Friday, September 28, 2012
Minimum wage pessimism
The Times, Friday September 28, 2012
Those opposing an increase in the minimum wage are still trapped in the cheap labour mindset. They pessimistically predict that only low wages can enhance competitiveness and fail to have confidence in workers’ contribution to the economy, both in terms of production and consumption.
Progressive economics has long advanced since the gloom and doom mindset of wage-freeze proponents. Indeed, we now know that there are various ways of achieving competitiveness. Singling out the minimum wage as a destroyer of competitiveness is, at best, a one-sided, reductive argument.
A cursory look at the Global Competitiveness Index of the World Economic Forum (http://www3.weforum.org/docs/CSI/2012-13/GCR_Rankings_2012-13.pdf) confirms this.
In the top 20 positions one finds different types of economies, including those on the neo-liberal side (such as the US and the UK) and those with strong social models, including high wages (such as Finland, Sweden, Denmark and Norway).

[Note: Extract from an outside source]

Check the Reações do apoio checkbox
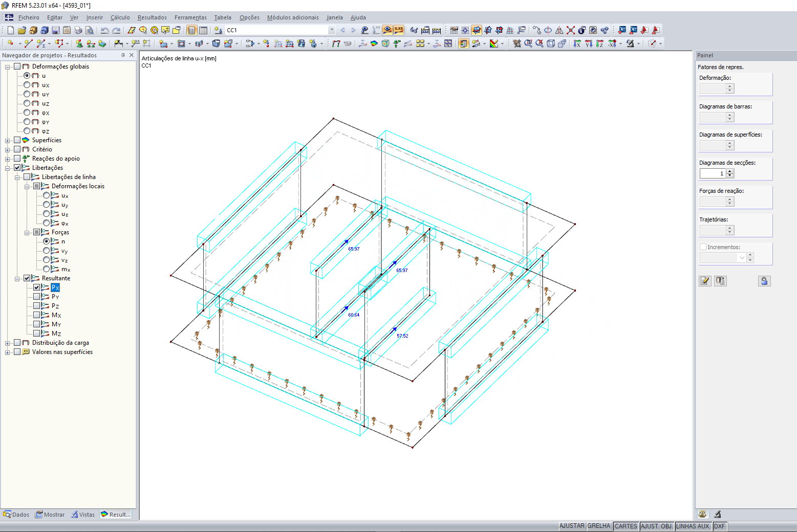The height and width of the screenshot is (532, 797). pyautogui.click(x=17, y=159)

Incidentally, Malta, erstwhile characterised by a hybrid welfare model, is in the 47th place. Countries with wages higher and lower than Malta’s are found both above and below Malta’s position.
The truth is that competitiveness is more likely to be influenced by a myriad of economic, political, social and ecological factors at national, regional and global levels.
Should the minimum wage level be the single determining factor for competitiveness, one might as well abolish it. But, of course, every policymaker in his senses knows that such a policy would be counterproductive.
The minimum wage issue has taken Malta by storm, following Joseph Muscat’s declaration against its increase. Indeed, the Labour Party has now decided to ally itself with the Nationalist Party and with the Employers’ Association in this regard.
On the other side of the coin, organisations such Caritas, Żminijietna and FORUM have clearly declared their position for an increase in the minimum wage. Caritas produced a scientific report on this and FORUM showed what being an autonomous trade union is all about.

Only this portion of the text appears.